Journaling Prompts
A library of journaling prompts by theme: anxiety, self-discovery, self-compassion, healing, and gratitude. Pick one that fits your day and start writing.
About this tool
Journaling is one of the simplest and most accessible mental-health practices, and the research behind it is surprisingly strong. James Pennebaker's studies on expressive writing found that writing honestly about difficult experiences for short, focused sessions can improve mood and well-being over time, partly by helping people make sense of what happened rather than just looping over it.
Different kinds of journaling serve different goals. Expressive writing helps process hard emotions and events. Gratitude journaling, studied by Robert Emmons and others, is linked with higher positive emotion and life satisfaction. Self-compassion and self-discovery prompts build a kinder, clearer relationship with yourself. Reflective prompts can reveal patterns and triggers you would otherwise miss.
Prompts help because the blank page can be the hardest part. A good question gives your mind a starting point and a direction, which makes it easier to begin and easier to go somewhere useful. The themes below group prompts by what you might need on a given day.
Keep it low-pressure. You do not need to write every day, fill a page, or write well. A few honest sentences in response to a prompt that fits your mood is enough to get the benefit.
- Pennebaker JW, Smyth JM. Opening Up by Writing It Down: How Expressive Writing Improves Health and Eases Emotional Pain. 3rd ed. Guilford Press; 2016.
- Emmons RA, McCullough ME. Counting blessings versus burdens: an experimental investigation of gratitude and subjective well-being in daily life. J Pers Soc Psychol. 2003;84(2):377-389.
Journaling Prompts FAQ
What should I journal about?
Choose a prompt that matches how you feel today, whether that is anxiety, self-discovery, self-compassion, healing, or gratitude, and write freely for a few minutes. There is no right answer.
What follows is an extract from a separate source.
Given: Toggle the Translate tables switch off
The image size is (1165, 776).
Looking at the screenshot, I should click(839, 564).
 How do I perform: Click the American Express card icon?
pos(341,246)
Does journaling actually help mental health?
Research suggests yes. Expressive writing about difficult experiences can improve mood and well-being, and gratitude journaling is linked with more positive emotion. It is a helpful practice, not a replacement for therapy.
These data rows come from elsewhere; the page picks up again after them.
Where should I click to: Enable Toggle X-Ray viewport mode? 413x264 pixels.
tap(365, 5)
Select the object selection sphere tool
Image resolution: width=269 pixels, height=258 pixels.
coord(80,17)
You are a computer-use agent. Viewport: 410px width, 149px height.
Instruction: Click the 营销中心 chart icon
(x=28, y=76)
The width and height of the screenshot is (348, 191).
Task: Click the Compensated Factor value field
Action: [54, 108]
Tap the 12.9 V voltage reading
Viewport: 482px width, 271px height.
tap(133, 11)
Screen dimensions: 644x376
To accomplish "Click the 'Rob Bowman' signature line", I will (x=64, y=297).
How often should I journal?
There is no rule. A few honest sentences a few times a week is plenty. Consistency matters more than length, and you should never force it when a prompt feels like too much.
What if a prompt brings up something painful?
That can happen, especially with healing prompts. Set it aside and choose a gentler one. If difficult feelings persist, it can help to work through them with a therapist.